Tom Kilcer, a retired certified crop advisor, oversees field operations at the Cornell Valatie Research Farm. He addressed last year’s fledgling growing season in the May issue of his newsletter: “This season for the Northeast and Northcentral has one of the latest dates to start planting corn. Planting earlier would have made a muddy mess of the field, severely restricting yields all season. The cold and wet would probably have decimated the stand. So we waited and are now full-tilt planting corn. It is mid-May, shouldn’t we be worried about the hay crop, as we are usually starting mowing about now. The good news is that while the corn is going in late, the hay crop is also one of the latest I have seen in years.”
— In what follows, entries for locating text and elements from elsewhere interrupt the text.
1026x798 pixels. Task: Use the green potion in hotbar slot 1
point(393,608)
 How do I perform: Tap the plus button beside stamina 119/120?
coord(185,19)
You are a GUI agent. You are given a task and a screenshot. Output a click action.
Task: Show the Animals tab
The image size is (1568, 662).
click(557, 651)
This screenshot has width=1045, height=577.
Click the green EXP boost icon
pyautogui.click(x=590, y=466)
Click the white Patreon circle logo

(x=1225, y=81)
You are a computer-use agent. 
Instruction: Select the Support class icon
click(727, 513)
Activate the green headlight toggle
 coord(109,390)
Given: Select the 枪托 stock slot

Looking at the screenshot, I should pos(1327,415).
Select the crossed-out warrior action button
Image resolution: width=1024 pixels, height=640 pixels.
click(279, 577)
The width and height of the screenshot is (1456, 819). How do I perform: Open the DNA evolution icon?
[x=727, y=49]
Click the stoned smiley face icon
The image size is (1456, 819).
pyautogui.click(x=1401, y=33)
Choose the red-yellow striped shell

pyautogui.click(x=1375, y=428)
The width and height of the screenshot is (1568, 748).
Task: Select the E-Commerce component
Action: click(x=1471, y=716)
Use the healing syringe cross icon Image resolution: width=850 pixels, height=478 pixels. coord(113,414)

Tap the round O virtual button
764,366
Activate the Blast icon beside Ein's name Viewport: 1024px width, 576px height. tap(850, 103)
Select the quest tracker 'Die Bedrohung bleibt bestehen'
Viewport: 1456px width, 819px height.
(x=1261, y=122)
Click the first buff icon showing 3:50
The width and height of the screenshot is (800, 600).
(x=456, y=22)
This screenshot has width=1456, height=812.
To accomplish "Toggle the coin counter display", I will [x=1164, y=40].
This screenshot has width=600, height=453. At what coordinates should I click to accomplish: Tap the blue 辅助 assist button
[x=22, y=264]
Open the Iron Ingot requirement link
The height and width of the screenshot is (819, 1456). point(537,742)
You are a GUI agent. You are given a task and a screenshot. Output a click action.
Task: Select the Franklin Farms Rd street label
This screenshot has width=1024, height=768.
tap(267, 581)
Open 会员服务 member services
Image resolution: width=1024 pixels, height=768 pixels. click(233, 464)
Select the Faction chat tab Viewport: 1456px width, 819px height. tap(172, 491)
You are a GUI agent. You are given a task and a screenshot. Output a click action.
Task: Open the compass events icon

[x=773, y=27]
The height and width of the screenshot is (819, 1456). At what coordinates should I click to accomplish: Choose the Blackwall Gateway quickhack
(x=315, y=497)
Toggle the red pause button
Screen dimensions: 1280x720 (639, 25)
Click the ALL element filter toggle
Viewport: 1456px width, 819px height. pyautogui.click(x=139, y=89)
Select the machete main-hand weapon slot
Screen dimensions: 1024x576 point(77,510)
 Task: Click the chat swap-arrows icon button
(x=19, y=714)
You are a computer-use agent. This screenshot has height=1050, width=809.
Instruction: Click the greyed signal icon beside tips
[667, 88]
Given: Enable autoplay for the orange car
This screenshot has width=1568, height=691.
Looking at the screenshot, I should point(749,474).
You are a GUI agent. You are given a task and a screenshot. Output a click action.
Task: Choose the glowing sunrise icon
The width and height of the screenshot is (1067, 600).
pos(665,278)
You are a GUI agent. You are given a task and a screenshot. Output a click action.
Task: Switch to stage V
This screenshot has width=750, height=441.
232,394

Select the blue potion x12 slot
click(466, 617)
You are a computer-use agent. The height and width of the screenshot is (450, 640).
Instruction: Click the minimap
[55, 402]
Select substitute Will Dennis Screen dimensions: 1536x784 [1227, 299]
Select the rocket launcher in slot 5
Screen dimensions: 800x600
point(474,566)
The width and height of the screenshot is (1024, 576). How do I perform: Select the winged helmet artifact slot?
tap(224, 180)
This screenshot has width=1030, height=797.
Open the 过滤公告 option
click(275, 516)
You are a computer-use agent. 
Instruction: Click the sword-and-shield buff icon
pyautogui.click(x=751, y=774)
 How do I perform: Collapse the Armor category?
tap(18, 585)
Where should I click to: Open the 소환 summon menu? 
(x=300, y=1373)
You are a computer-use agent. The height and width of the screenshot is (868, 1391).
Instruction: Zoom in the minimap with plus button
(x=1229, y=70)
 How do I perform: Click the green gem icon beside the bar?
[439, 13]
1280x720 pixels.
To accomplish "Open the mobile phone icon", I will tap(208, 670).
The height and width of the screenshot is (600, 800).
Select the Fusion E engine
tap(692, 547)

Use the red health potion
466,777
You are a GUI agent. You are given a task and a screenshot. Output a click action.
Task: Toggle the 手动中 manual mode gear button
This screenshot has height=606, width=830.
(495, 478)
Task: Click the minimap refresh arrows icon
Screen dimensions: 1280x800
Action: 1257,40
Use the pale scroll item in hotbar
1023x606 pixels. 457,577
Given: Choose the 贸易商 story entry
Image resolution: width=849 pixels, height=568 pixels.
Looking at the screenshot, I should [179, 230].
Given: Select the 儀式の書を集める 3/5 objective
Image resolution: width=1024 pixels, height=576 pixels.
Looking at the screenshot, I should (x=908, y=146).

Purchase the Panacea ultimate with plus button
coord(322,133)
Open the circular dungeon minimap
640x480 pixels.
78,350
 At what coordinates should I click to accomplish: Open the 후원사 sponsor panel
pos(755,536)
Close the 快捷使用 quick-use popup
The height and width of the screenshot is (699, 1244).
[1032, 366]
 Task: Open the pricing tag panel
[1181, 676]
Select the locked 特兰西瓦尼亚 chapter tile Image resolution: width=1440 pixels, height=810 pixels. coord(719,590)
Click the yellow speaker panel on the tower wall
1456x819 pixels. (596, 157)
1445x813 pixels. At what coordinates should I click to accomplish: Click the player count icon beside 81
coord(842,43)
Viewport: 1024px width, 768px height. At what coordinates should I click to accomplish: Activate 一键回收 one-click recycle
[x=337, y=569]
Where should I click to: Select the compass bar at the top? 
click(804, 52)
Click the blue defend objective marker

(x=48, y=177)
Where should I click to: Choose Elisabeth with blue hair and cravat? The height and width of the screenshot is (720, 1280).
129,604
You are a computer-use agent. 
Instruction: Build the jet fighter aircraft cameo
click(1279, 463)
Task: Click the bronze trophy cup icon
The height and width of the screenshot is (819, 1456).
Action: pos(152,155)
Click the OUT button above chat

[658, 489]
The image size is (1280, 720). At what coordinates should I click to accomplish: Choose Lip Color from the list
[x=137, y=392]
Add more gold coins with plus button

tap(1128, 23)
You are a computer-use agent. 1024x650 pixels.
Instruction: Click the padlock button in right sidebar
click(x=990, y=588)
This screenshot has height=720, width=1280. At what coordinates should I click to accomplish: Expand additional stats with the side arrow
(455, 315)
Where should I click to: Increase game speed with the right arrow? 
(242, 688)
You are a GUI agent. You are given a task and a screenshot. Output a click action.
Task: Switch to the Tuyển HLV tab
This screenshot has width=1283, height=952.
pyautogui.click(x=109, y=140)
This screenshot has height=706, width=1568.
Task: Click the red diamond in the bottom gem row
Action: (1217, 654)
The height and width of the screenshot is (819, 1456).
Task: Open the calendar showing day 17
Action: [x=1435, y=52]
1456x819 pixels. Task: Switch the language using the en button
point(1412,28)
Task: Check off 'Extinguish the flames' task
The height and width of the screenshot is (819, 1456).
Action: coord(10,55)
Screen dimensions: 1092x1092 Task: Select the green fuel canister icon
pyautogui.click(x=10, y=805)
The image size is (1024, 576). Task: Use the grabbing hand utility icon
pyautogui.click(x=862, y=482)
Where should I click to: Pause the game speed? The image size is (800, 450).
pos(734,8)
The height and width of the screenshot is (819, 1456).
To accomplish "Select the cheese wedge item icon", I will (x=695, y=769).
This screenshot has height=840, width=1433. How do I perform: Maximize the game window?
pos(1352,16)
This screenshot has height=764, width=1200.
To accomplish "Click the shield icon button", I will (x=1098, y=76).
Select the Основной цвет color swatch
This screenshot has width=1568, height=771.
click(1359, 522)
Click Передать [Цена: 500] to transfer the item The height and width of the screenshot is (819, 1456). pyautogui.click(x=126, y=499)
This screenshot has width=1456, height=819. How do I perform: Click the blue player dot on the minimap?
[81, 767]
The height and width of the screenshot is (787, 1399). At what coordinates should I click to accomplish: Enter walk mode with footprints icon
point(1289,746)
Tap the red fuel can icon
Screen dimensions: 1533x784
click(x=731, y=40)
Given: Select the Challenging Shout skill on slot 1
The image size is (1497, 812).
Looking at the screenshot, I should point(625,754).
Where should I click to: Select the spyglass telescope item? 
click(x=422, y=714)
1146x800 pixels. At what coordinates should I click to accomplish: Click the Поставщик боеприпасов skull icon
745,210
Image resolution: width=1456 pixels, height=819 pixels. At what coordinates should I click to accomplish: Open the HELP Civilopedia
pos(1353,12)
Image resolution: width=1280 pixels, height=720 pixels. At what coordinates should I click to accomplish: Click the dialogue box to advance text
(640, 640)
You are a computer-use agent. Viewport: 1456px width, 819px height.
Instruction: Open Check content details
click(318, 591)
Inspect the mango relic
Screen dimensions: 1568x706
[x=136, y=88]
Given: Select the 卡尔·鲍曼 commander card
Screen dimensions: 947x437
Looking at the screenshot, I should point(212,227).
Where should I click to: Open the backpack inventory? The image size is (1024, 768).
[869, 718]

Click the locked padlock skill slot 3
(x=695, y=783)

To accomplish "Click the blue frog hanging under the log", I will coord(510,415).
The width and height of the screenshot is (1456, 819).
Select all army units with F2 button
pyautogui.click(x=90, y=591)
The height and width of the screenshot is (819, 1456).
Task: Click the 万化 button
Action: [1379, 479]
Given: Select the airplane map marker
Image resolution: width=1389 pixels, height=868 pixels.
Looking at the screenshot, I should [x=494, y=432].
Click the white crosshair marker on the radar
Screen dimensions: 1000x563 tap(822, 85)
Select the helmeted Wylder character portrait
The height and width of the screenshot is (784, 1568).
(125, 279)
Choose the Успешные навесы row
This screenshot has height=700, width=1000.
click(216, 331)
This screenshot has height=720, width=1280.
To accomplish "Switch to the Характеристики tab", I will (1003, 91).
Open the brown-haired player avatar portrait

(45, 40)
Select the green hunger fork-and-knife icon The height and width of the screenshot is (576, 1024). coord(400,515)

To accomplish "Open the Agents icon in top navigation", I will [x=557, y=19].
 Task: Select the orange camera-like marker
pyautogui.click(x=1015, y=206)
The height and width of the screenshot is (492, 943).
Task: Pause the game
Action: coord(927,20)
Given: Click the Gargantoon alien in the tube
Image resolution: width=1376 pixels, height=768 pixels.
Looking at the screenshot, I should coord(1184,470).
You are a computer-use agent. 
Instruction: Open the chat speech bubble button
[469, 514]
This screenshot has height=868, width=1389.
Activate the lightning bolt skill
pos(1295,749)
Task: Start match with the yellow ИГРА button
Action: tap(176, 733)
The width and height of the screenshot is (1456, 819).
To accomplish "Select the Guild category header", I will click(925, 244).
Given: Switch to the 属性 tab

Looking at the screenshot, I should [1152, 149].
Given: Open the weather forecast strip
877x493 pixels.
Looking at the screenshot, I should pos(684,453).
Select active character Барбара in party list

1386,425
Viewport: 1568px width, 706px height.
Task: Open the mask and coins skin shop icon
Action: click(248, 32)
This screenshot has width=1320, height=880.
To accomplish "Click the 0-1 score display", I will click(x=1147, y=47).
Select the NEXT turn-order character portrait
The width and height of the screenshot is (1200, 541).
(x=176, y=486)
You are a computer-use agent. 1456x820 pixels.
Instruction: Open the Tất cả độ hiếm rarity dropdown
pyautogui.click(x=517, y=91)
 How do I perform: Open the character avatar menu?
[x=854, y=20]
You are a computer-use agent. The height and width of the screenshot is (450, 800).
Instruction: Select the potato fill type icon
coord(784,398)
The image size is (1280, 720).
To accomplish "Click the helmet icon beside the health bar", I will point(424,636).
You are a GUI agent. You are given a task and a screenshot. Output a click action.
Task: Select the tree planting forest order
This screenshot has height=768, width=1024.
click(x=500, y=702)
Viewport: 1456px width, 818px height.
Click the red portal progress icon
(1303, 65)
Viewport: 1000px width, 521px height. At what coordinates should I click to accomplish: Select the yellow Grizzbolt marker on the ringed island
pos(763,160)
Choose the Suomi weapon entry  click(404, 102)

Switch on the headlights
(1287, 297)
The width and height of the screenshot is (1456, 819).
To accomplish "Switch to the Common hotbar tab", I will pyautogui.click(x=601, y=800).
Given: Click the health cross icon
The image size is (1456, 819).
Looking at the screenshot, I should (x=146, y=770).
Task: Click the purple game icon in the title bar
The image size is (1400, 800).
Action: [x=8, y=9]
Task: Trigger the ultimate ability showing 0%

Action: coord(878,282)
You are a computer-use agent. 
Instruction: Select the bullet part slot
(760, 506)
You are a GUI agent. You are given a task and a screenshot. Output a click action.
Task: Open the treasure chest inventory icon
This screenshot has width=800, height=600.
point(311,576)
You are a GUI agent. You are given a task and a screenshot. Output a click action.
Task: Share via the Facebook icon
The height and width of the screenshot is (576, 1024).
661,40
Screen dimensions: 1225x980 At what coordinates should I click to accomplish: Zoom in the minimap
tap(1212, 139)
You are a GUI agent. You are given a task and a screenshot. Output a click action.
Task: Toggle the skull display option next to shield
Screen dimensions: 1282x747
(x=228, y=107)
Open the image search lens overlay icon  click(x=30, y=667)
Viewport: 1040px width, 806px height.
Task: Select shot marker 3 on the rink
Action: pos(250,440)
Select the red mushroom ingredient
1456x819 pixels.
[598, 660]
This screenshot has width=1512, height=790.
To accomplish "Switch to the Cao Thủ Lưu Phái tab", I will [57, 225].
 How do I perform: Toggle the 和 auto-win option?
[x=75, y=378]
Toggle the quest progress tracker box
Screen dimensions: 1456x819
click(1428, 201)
Tom didn’t predict it, but with a growing season start like what he described 10 months ago, it certainly didn’t surprise either of us that 2018’s season delivered the Northeast’s most mycotoxin-contaminated corn crop in many years.
Let me tap into Kilcer’s most recent, February 2019, newsletter. He titled this newsletter “Wet Soil Rotation Management.” His lead-in question read: “Why do we manage poorly drained soils like they are well drained?” Then he answers it himself: “This sounds like a dumb question, but it is very apropos. It happens on farms all across the Northeast and Midwest. Real farmers grow corn and alfalfa, so they do multiple years of corn. (This) makes drainage worse as the soil structure collapses and machinery compaction squeezes out what little porosity the soil originally had. In Canada, on silt soils, they now tile on 25 foot space as 50 foot no longer works because of compaction and over-worked soils.”
On a silty clay soil Kilcer performed an experiment last spring before planting. Quoting Kilcer, “We deep tilled on the only part of the farm dry enough to work in the spring. When we dug a hole, at 16 inches down we had liquid water that we could have pumped out.” Moisture sponged above in the soggy topsoil drained down to that hole.
Here are Kilcer’s preferred rotations, as he tries to get growers to refrain from soil-damaging long-term corn: “A 3 corn and 6 alfalfa over the 9-year life of the rotation on good soils will produce an average of 4.6 tons of dry matter/year. For less well-drained soils, two years of corn followed each year with winter forage, and then short three-year alfalfa or clover rotation will both improve the soil and the economic return.” Kilcer dislikes monoculture — he likes bare soils even less.